35-Şöyle ki: Ya Rab! dedi beni bağışla! Her ne kusur, hata meydana geldiyse, af ve cömertliğinle ört ve bana öyle bir mülk (hükümranlık) bağışla ki, benden sonra kimseye gerekmesin. Yani benim halime uygun, bana mahsus bir mucize olsun yahut bu defa olduğu gibi kimse onu benden çekip alamasın. Yukarılarda da geçtiği üzere Râzî, tefsirinin bir yerinde buna şöyle de mânâ vermiştir: Yani bana öyle şanlı bir mülk ver ki, ben ona kavuşup öldükten sonra "dünya mülkünün vefası olsaydı Süleyman'a olurdu" denilsin de kimsenin dünya saltanatına hırs ve rağbeti kalmasın. Bu da güzel bir anlamdır. Fakat biz öyle anlıyoruz ki, Süleyman (a.s.)ın asıl maksadı, fani olan dünya mülkünü değil, ahiret mülkünü istemektir. Çünkü "Her kim ahiret gelirini isterse ona, ondan veririz. Her kim de dünya gelirini isterse ona da ondan veririz. Ama onun için ahirette bir nasip yoktur." (Şûrâ, 42/20) buyurulmuştur ve ondan dolayıdır ki, kendisine fazlası verilmiştir. Nitekim şöyle buyuruluyor:
36-37 Biz de onun üzerine rüzgarı kendisinin emrine verdik. Bunda dünya mülkünün bir rüzgar gibi gelip geçici olduğuna da bir işaret vardır. O rüzgar ona öyle bağlandı, öyle boyun eğdi ki, bir memur gibi Onun emriyle yumuşak, yumuşak istediği yere akardı. eytanları da. Fitnenin başı olan şeytanları da onun emrine verdik. Burada bu şeytanların hem birtakım sanat dehalarını da kapsadığını ve hem üç derece üzere teşekküllerini anlatan şöyle bir "bedel" ile açıklanması ne kadar dikkate değer!. Her biri bina edici; her türlü yapıcı, bina yapmak sanatı olanların her türlüsü, her çeşit bina yapanlar ve yapıcıların her çeşidi: mimarı, ustası, kalfası. Corci Zeydan (tarihu'l-Masuniyeti'l-Âm ve'l-Benâ-ini'l-Ahrâr) adındaki genel masonluk tarihinde "bennâ" kelimesini "mason", "Fran mason" kelimesini de "hür bennâ" diye terceme etmiştir. ve dalgıç, denizlerin diplerine dalmakta maharetli olanları
38- ve daha diğerlerini, ki aşağı derecede bulunan bunlar, diğer sanatkarları içermekle beraber insan şeytanlarından cin şeytanlarına kadar varmaktadır. Bukağılarda, zincirlerde çatılı olarak emir altına alınmışlardır.
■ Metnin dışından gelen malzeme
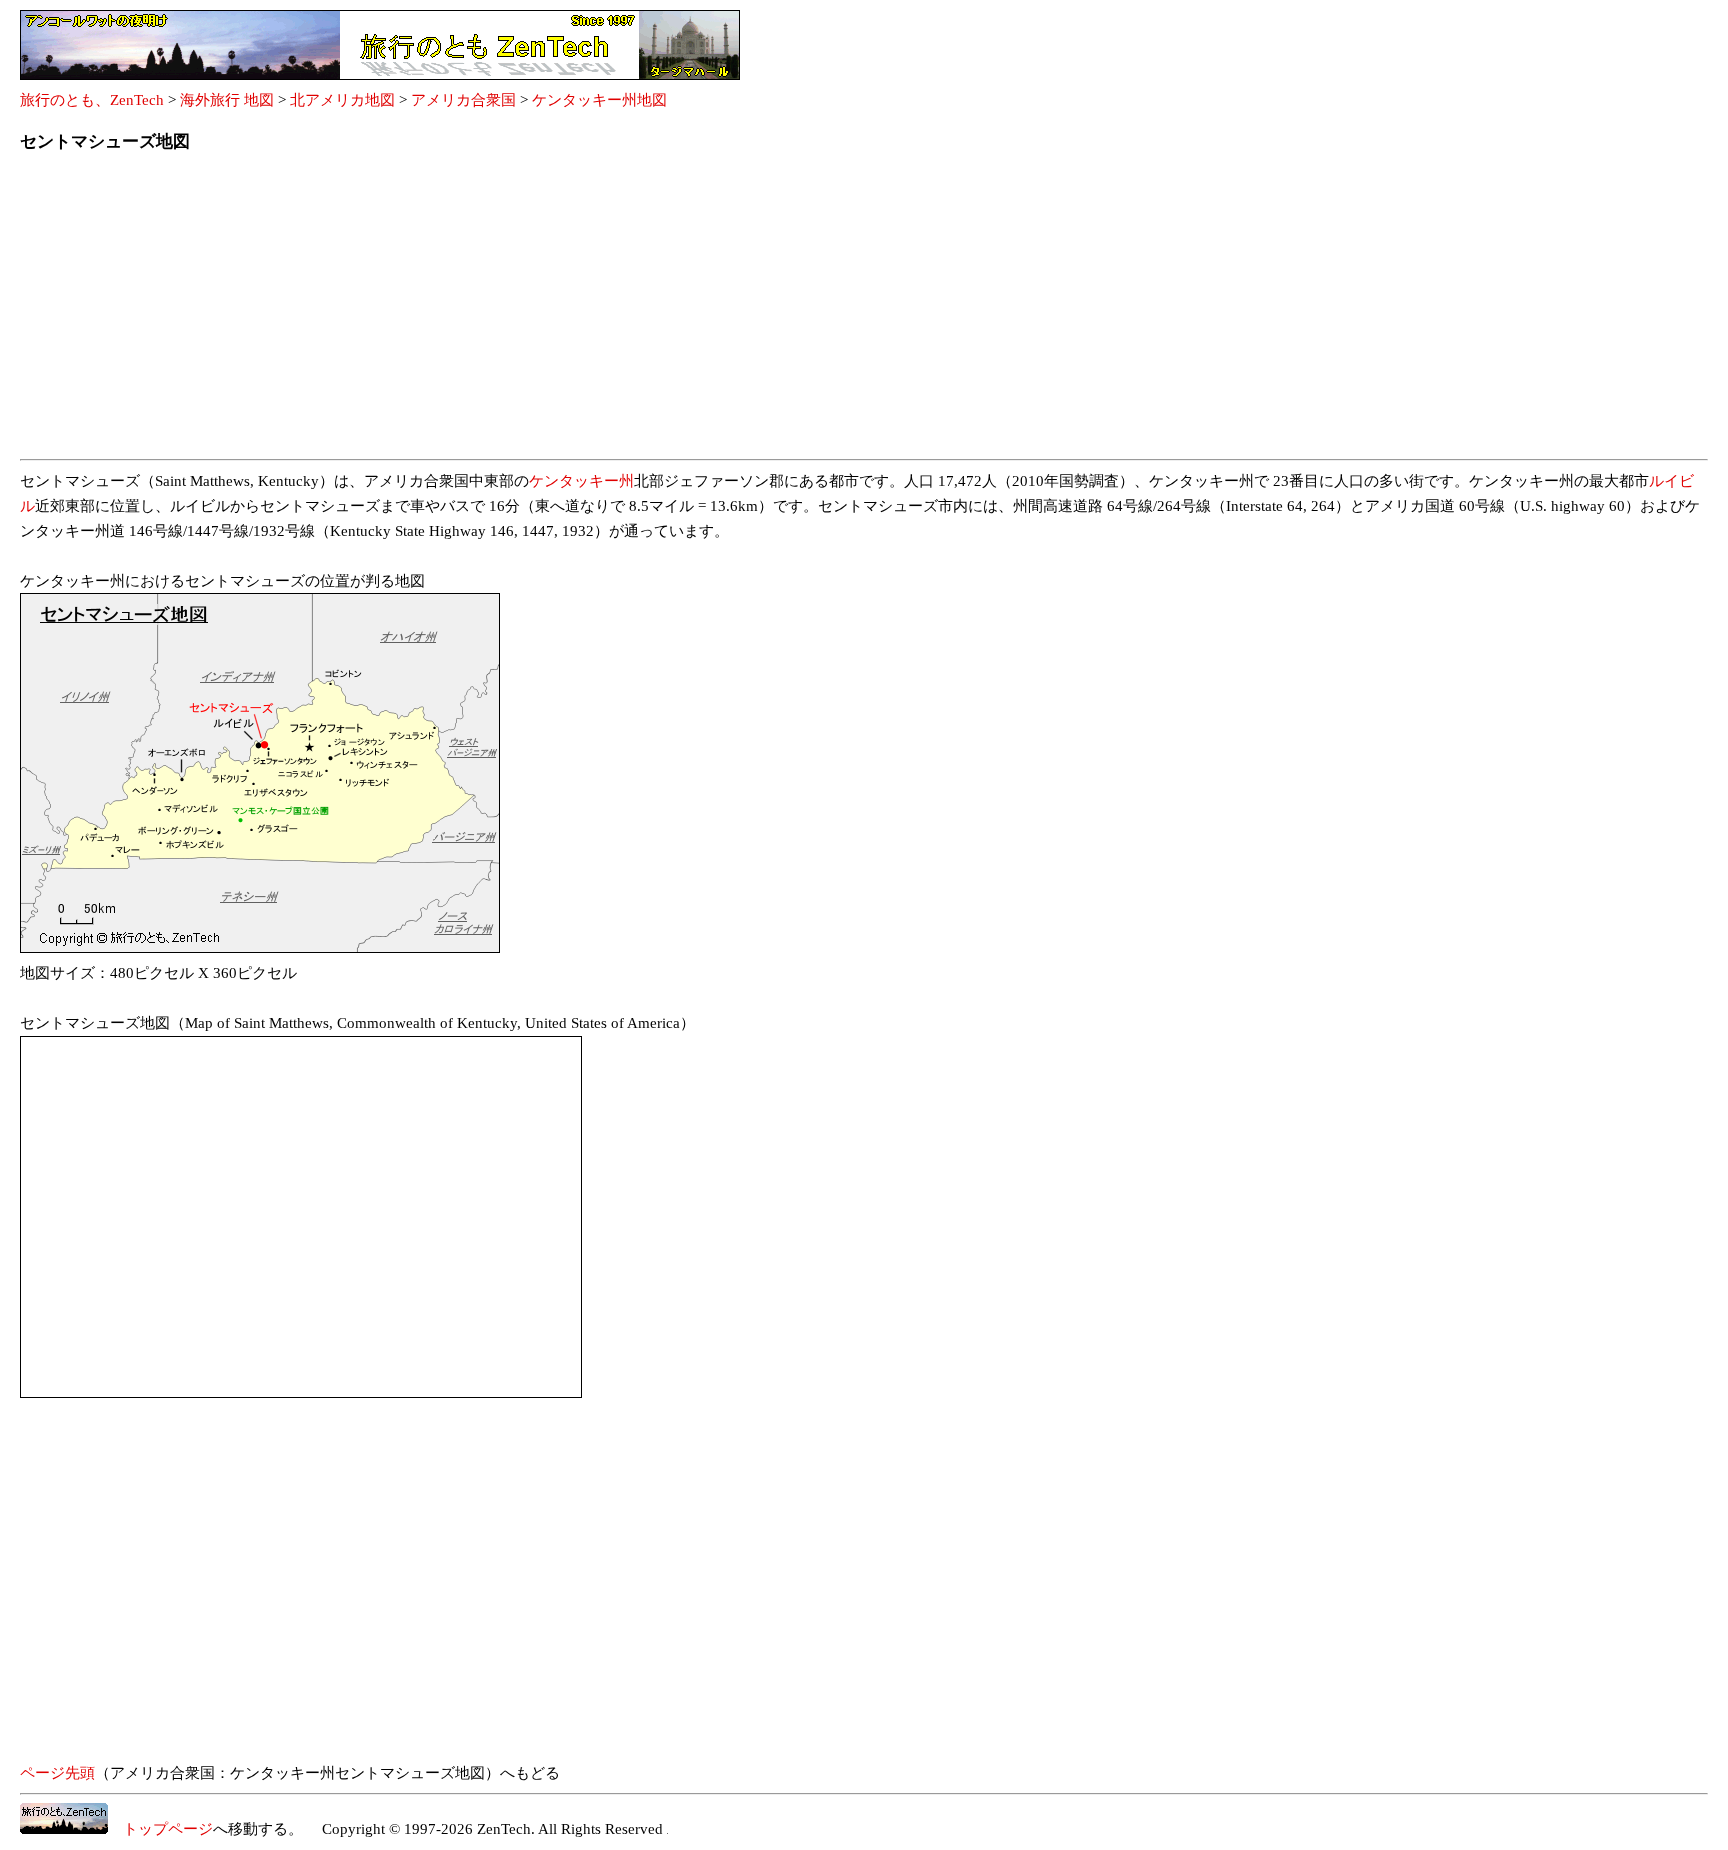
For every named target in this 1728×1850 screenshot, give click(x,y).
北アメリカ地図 (342, 100)
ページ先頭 (57, 1773)
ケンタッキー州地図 (599, 100)
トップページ (160, 1829)
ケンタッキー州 (581, 481)
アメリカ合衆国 (463, 100)
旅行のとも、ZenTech (92, 100)
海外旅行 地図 (227, 100)
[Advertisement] (620, 312)
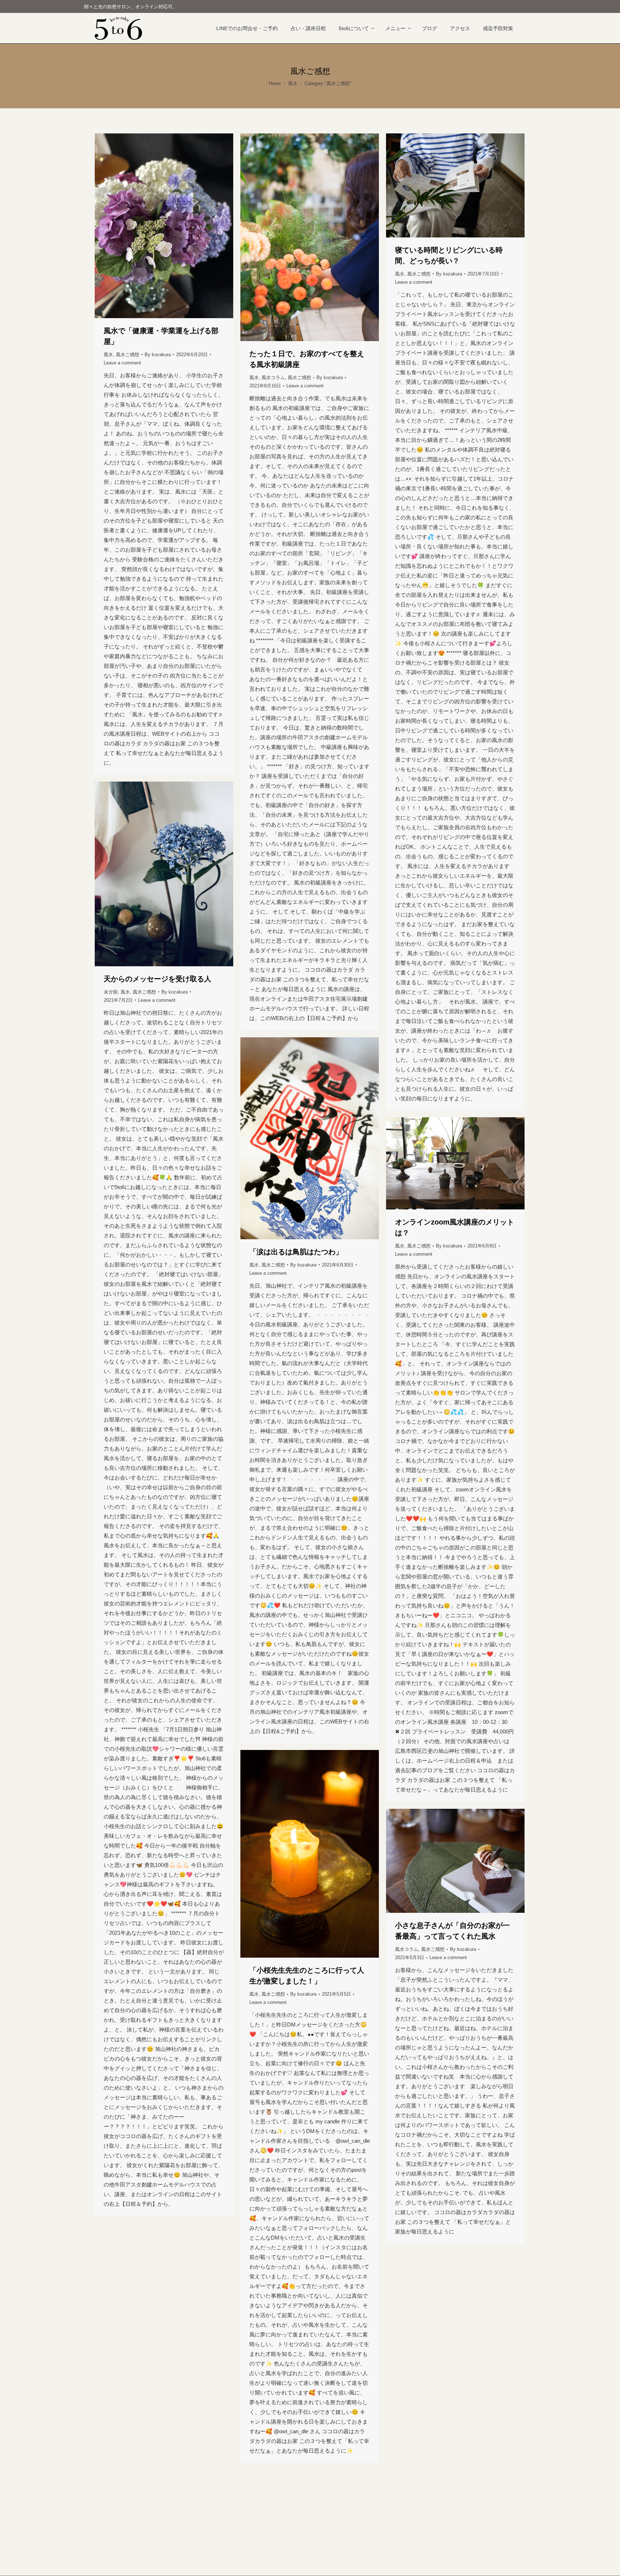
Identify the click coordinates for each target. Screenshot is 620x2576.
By (158, 354)
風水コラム (273, 377)
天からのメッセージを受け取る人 (157, 979)
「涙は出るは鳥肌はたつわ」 (296, 1252)
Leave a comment (122, 362)
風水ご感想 (127, 354)
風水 (108, 354)
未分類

Asfâd , safed in çoğuludur ki, bukağı, bend demektir. Bir de bahşiş mânâsına gelir. Çünkü bahşiş de, alanı verene bağlayan bir bağdır. Fakat burada değil, yani "asfad ile çatılmış" değil, "asfadda birbirlerine çatılmış" denilmekle bukağı manasına olduğu anlaşılmaktadır. Demek ki kötülük ve bozgunculuklarına meydan verilmeyecek bir şekilde sıkı bir takip altına alınmışlardır.
39- Bu, yani emrine verdik de dedik ki, sana verilen bu saltanat, bu boyun eğdirme bizim ihsanımız, bahşişimiz, vergimizdir. Artık diler ikram et, dilediğine ver, bağışla, ihsan et diler tut, dilediğinden de men et ey Süleyman! Hesap yok.
40-Çünkü yetki sana havale edilmiştir. Yahut hesapsız çok bir vergi; dünyada böyle olmakla beraber şu da bir gerçektir ki, ona yüce huzurumuzda şüphesiz bir yakınlık ve güzel bir yer; cennette güzel bir mevki ve makam vardır.